Researchers showcase new method for improving the detection of fake websites.
Machine learning models trained to visually represent a website’s code can help improve the accuracy and speed of phishing website detection, according to a document (PDF) from security researchers at the University of Plymouth and the University of Portsmouth, UK. They aim to address the shortcomings of existing detection methods that are either too slow or not accurate enough.
Turning web code into images
The technique that uses “binary visualization” libraries developed by the researchers to turn the markup and code on web pages into images. Using this method, they created a record of legitimate images and website phishing.
The dataset was then used to train a machine learning model to rank legitimate and phishing websites based on differences in their binary display. To test a new website, the code of the target website is transformed by binary visualization and executed by the trained model.

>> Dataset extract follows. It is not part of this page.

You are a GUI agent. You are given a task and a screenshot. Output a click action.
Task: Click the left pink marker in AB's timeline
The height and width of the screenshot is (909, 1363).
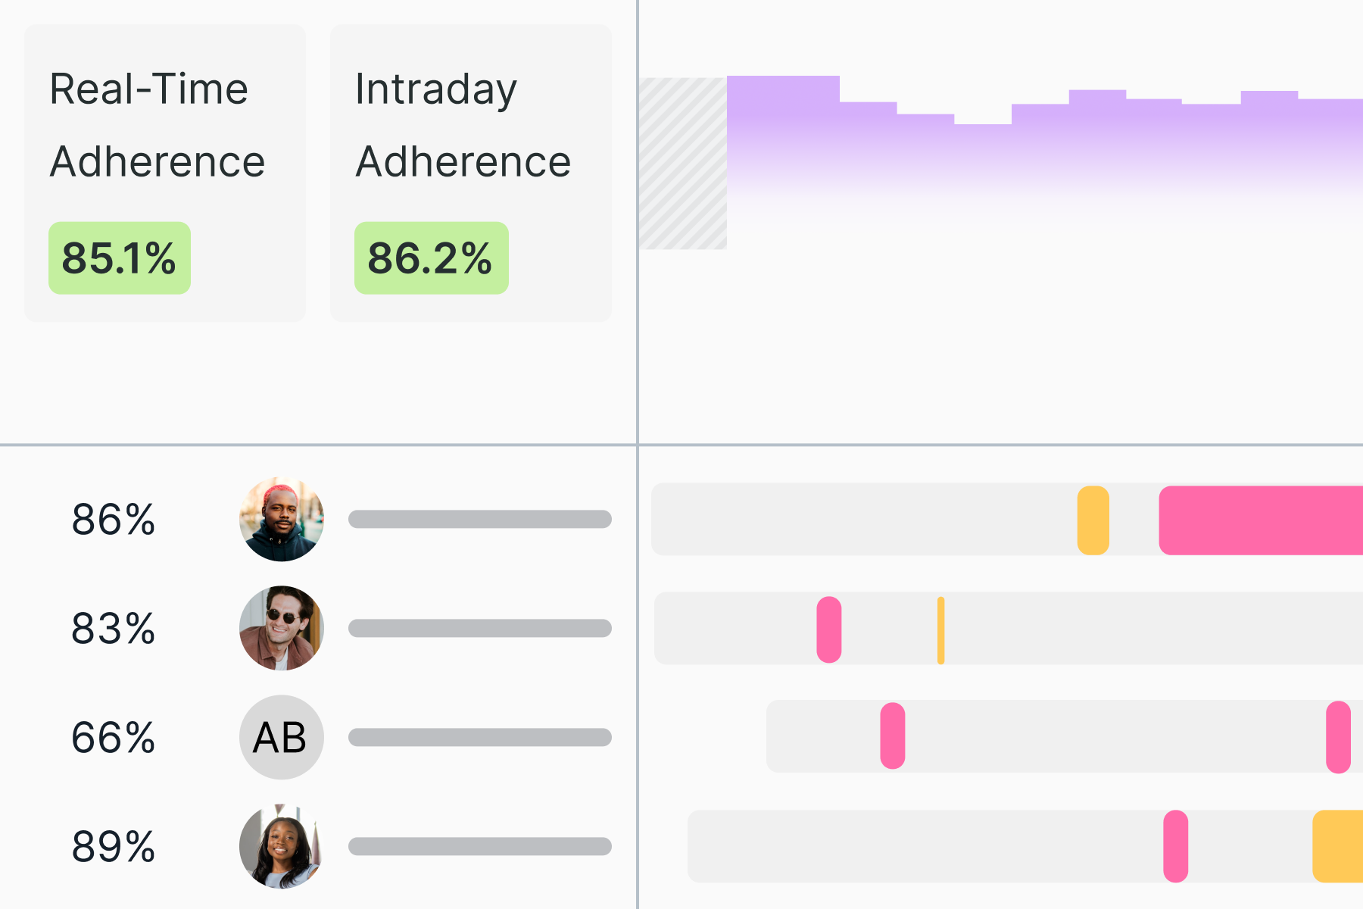[x=893, y=736]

To improve the performance of the model, the researchers used MobileNet, a neural network optimized to operate on devices with limited resources rather than cloud servers. The system also gradually builds a database of legitimate and phishing websites to avoid drawing undue and unnecessary inferences.
Accurate detection of phishing websites
According to the researchers’ experiments, the model achieved 94% accuracy in detecting phishing websites and because it uses a very small neural network, it can run on user devices and provide results in near real time.
“We have tested the technique with actual phishing and legit sites,” Stavros Shiaeles, one of the paper’s co-authors, told The Daily Swig.
This isn’t the first time binary visualization and machine learning have been used in cybersecurity. In 2019, Shiaeles, a professor of cybersecurity at the University of Portsmouth, co-wrote another technique that uses ML and binary visualization to detect malware. with promising results. After testing the phishing website detection system, the team is now taking the next step to prepare the technology for adoption.
“We are working on a new extended method and we are trying to apply for a patent,” Shiaeles said. “Based on the results we initially have I don’t see the point not to be adopted. The accuracy is 100%.”